Questi i grandi e fondamentali temi che saranno svolti e meditati durante la “Peregrinatio Crucis” per approfondire la fede dei fedeli, per infervorare le anime già più assidue, per avvicinare i lontani, per riattivare la vita spirituale in tanti che, purtroppo, hanno lasciato la pratica cristiana e non frequentano più la Chiesa, per illuminare le menti dei giovani e indirizzarli ai santi ideali dell’amicizia con Cristo e della carità verso i fratelli, ben convinti che, mentre si svolgono le tumultuose vicende umane, la croce di Cristo sta ferma e luminosa, unica certezza e unica speranza.

Sarà perciò vostro impegno dedicare attenzione in modo particolare all’ascolto e alla meditazione della “parola di Dio” nei modi più vari, ma soprattutto durante la liturgia della santa Messa. Dalla “parola di Dio” proclamata, ascoltata, commentata, attualizzata nella vita liturgica e caritativa, sgorga necessariamente la valorizzazione e la frequenza del sacramento della Riconciliazione, che ridona la “grazia” quando fosse stata perduta con il peccato grave o aumenta - per così dire - la “grazia” quando purifica l’anima dai peccati veniali, dandole maggior fervore spirituale e più intensa energia di carità. Durante la “Peregrinatio Crucis” sarà molto importante privilegiare la “pastorale giovanile”, con l’istituzione e lo sviluppo di centri giovanili come luoghi di accoglienza e di formazione e come mezzi per la scoperta e l’incremento delle vocazioni sacerdotali, religiose e missionarie. Tutte le Comunità cristiane, sia le parrocchie come i gruppi associazionistici, vogliano anche sentire come loro compito e preoccupazione il problema della disoccupazione giovanile in modo da poter portare qualche rimedio, in collaborazione e con l’aiuto delle autorità civili.
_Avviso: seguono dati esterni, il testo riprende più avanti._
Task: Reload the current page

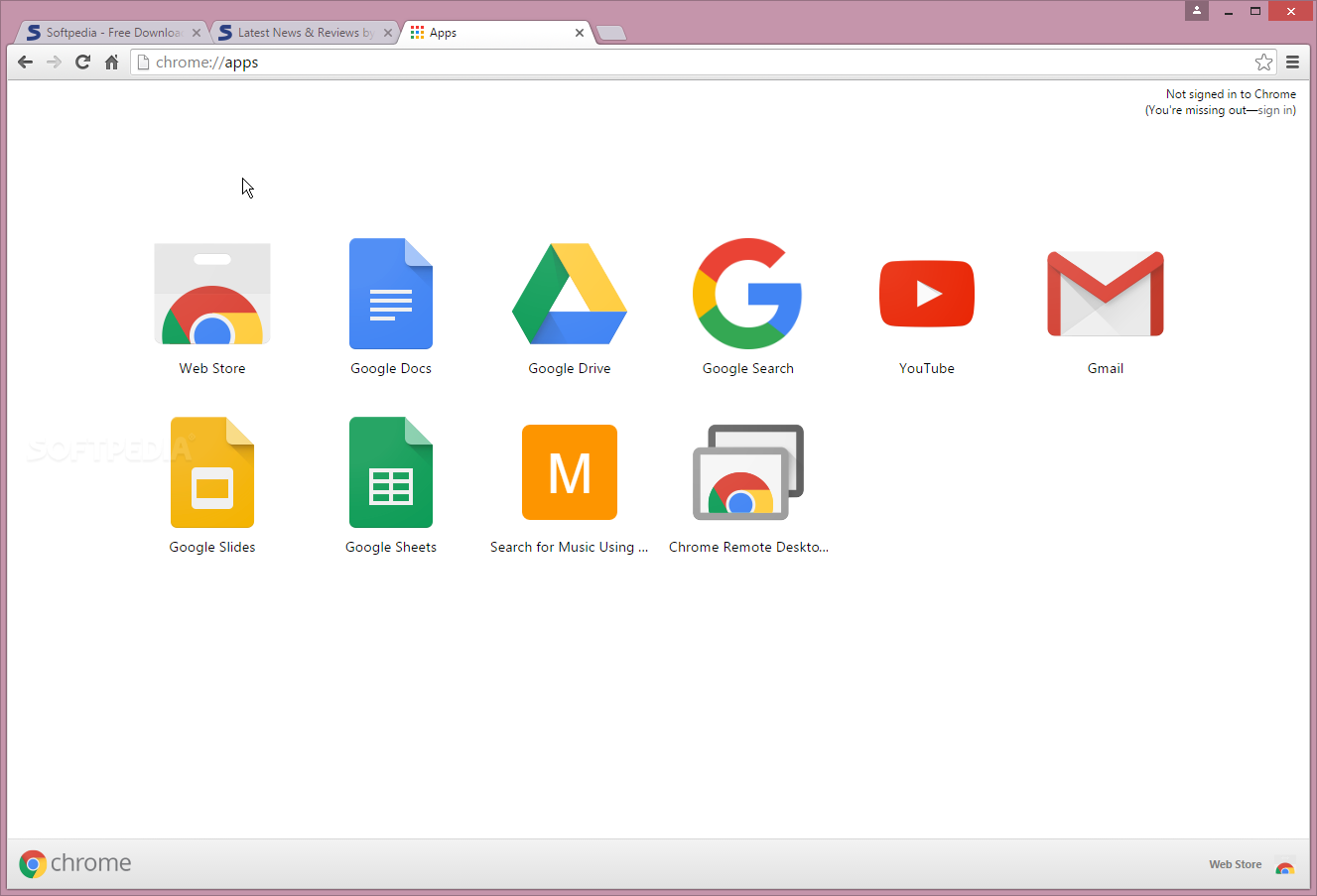Action: pyautogui.click(x=83, y=63)
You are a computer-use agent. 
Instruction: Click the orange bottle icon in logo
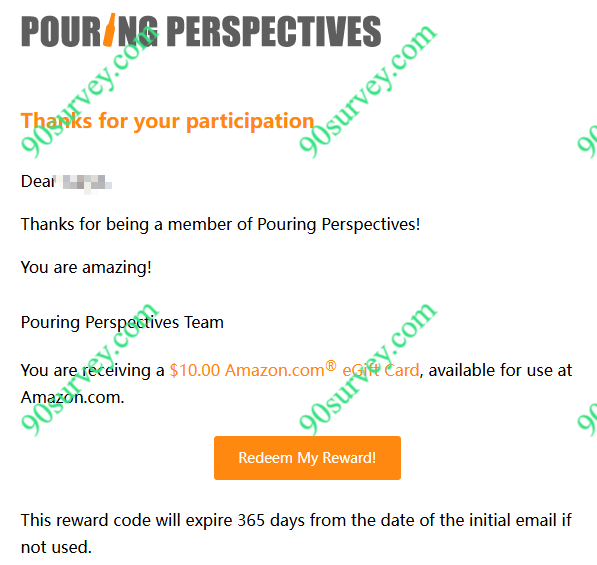pos(109,30)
Insieme con l’impegno della catechesi all’interno delle comunità cristiane, i ragazzi e i giovani studenti non manchino di partecipare anche alle lezioni di religione svolte nelle singole scuole, come momento in cui maturano la loro personalità e con cui possono contribuire alle finalità della scuola stessa.

4. Carissimi! La “croce” che affido al vostro vescovo e a voi tutti, fedeli di Amelia e delle diocesi sorelle di Terni e di Narni, e la “Peregrinatio Crucis” che prossimamente inizierà di parrocchia in parrocchia è un impegno molto importante, esigente. Invoco per voi l’intercessione e l’aiuto di Maria santissima che oggi festeggiamo nel mistero della sua Annunciazione.

La “Peregrinatio Crucis” serva anche ad accrescere la devozione a Maria, che seguì il suo Figlio nella dolorosa passione e gli stette vicina negli spasmi della morte in croce.

Mentre vi imparto la mia benedizione, sono lieto di consegnare al vostro vescovo la croce proveniente da Santo Domingo, assicurandovi che vi accompagno con la mia preghiera.